- _Exercise instructions_
Repeat the lines below exactly as written, please, from the line with "Save the project" to the line with "Task: Click the first", both lines included, and no others.

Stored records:
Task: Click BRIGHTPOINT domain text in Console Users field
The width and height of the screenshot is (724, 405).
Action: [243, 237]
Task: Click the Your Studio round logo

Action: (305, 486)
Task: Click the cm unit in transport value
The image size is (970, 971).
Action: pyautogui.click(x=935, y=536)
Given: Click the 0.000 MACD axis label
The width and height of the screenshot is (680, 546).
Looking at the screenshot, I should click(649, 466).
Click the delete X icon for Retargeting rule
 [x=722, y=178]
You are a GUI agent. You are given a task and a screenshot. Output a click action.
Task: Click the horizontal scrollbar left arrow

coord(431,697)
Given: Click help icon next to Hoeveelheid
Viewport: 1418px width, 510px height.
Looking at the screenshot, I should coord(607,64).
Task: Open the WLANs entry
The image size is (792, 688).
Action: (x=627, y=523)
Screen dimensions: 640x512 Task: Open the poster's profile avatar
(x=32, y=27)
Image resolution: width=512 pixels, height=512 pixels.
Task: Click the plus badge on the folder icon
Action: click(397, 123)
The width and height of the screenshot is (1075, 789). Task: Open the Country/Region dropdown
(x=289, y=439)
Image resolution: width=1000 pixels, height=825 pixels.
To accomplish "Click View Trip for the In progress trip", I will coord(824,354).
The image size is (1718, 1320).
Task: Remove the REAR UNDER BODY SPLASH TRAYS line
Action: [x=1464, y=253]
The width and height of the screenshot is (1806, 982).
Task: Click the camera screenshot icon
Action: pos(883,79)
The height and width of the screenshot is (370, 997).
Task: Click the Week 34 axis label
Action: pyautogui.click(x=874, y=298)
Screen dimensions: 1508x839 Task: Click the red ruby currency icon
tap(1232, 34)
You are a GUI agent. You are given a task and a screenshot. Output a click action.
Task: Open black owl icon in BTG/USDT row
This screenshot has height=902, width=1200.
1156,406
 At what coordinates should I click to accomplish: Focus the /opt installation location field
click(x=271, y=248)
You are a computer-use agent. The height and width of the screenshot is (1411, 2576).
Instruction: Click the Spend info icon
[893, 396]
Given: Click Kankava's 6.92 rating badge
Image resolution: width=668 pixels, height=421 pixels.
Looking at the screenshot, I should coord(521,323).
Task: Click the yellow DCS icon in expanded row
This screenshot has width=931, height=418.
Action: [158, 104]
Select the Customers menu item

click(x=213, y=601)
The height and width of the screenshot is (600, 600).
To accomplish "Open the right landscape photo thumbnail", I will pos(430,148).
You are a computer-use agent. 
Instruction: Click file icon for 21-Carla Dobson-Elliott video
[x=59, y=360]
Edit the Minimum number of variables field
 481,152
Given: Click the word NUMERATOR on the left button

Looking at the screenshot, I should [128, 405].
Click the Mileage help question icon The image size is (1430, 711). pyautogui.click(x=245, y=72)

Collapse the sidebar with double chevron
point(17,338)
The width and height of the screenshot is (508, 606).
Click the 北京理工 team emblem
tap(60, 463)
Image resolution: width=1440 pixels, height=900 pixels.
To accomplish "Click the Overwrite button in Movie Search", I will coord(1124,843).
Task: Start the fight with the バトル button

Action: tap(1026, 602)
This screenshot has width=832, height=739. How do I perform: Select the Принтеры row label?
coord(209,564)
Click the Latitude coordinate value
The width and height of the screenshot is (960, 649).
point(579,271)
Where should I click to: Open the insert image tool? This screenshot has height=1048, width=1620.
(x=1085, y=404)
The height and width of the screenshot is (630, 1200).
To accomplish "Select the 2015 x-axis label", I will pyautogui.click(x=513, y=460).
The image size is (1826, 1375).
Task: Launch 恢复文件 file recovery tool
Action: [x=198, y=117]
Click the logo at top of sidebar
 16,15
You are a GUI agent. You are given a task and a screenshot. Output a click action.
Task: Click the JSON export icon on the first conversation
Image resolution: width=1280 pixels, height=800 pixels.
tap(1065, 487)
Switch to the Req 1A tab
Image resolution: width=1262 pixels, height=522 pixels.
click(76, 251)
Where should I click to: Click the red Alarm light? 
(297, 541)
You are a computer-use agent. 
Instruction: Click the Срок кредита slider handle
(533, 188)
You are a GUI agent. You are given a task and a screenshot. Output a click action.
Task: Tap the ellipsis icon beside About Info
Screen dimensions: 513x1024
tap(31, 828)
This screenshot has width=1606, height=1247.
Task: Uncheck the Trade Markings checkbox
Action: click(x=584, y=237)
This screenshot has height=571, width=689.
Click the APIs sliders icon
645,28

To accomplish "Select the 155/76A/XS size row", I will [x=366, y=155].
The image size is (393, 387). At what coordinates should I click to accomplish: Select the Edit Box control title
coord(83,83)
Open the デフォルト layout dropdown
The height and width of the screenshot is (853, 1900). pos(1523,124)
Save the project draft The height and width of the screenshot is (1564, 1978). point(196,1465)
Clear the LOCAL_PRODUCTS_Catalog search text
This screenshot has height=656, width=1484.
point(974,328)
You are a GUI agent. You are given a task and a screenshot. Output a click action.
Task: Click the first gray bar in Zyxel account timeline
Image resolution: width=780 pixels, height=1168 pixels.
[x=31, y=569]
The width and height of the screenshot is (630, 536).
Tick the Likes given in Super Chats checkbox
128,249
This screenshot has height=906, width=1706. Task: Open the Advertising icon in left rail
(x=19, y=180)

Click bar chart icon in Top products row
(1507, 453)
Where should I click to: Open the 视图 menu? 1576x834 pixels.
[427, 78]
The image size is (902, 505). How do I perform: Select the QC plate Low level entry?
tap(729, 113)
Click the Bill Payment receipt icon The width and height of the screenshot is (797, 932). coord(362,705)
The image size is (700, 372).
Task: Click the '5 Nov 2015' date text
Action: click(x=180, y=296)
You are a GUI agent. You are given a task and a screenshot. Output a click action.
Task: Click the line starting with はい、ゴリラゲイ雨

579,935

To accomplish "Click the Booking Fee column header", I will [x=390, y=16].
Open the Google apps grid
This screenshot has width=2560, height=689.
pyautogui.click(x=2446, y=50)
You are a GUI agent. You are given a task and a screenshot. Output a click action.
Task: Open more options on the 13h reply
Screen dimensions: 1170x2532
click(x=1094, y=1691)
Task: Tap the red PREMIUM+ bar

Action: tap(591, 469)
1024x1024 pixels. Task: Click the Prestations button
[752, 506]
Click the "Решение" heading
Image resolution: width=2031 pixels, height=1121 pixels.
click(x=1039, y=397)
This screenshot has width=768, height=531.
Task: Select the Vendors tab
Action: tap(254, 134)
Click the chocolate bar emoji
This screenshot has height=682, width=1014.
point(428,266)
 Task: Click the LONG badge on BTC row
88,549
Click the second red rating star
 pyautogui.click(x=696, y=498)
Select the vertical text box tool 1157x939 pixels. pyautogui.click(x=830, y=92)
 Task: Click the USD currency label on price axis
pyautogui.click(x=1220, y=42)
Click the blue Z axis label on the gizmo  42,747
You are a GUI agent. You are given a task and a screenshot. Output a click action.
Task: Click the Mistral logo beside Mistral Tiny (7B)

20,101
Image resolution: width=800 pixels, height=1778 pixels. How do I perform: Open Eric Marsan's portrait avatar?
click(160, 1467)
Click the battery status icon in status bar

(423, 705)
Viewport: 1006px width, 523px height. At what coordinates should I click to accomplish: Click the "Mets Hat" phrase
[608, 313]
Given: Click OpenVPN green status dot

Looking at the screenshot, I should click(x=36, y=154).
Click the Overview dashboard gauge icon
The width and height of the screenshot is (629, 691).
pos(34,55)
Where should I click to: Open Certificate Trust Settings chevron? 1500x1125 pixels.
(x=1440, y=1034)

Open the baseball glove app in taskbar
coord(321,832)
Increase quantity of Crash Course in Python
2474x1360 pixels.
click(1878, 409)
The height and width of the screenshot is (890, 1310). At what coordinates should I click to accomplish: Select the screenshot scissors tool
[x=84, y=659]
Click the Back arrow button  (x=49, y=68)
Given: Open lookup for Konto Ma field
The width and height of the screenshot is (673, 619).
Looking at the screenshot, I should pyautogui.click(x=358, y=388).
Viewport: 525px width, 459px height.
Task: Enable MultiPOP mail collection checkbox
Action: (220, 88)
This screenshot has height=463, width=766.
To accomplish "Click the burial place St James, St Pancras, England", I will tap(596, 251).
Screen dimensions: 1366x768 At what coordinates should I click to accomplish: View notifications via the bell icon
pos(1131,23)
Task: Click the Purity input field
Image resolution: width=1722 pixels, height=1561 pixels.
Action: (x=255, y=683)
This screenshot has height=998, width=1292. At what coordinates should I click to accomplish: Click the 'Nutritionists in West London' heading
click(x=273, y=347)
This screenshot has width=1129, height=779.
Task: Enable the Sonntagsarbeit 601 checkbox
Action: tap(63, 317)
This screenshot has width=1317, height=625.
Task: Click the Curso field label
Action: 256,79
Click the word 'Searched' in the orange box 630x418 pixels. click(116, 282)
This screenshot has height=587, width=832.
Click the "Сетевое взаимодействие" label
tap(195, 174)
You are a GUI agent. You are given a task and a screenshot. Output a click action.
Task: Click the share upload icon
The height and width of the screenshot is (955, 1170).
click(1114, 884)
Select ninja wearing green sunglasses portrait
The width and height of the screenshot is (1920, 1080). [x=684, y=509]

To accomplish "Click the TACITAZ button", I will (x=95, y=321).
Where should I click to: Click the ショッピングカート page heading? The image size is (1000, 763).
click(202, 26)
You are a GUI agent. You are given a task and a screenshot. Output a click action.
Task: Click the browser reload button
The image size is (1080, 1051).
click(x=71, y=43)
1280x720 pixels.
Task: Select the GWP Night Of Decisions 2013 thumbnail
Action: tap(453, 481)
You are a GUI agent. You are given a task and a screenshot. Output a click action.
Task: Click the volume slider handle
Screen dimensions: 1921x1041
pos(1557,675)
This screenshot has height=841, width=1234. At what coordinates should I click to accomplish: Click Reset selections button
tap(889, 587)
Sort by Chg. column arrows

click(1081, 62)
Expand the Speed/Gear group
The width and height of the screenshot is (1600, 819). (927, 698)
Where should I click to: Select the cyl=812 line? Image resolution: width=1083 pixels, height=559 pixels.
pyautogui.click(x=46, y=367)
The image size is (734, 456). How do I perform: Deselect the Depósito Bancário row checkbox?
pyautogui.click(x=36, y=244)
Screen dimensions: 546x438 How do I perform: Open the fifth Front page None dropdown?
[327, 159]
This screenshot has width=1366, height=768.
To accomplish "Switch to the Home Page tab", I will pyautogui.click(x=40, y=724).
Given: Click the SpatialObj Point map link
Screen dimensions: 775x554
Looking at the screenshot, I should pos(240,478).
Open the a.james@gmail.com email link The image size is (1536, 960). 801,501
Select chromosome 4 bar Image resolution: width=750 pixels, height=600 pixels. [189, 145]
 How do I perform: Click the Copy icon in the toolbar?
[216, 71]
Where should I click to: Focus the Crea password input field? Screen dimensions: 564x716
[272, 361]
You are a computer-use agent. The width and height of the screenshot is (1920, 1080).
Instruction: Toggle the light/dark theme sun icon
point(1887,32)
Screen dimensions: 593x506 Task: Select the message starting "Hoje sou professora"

- _Solved problem_
Save the project draft The height and width of the screenshot is (1564, 1978). point(196,1465)
Clear the LOCAL_PRODUCTS_Catalog search text
This screenshot has height=656, width=1484.
point(974,328)
You are a GUI agent. You are given a task and a screenshot. Output a click action.
Task: Click the first gray bar in Zyxel account timeline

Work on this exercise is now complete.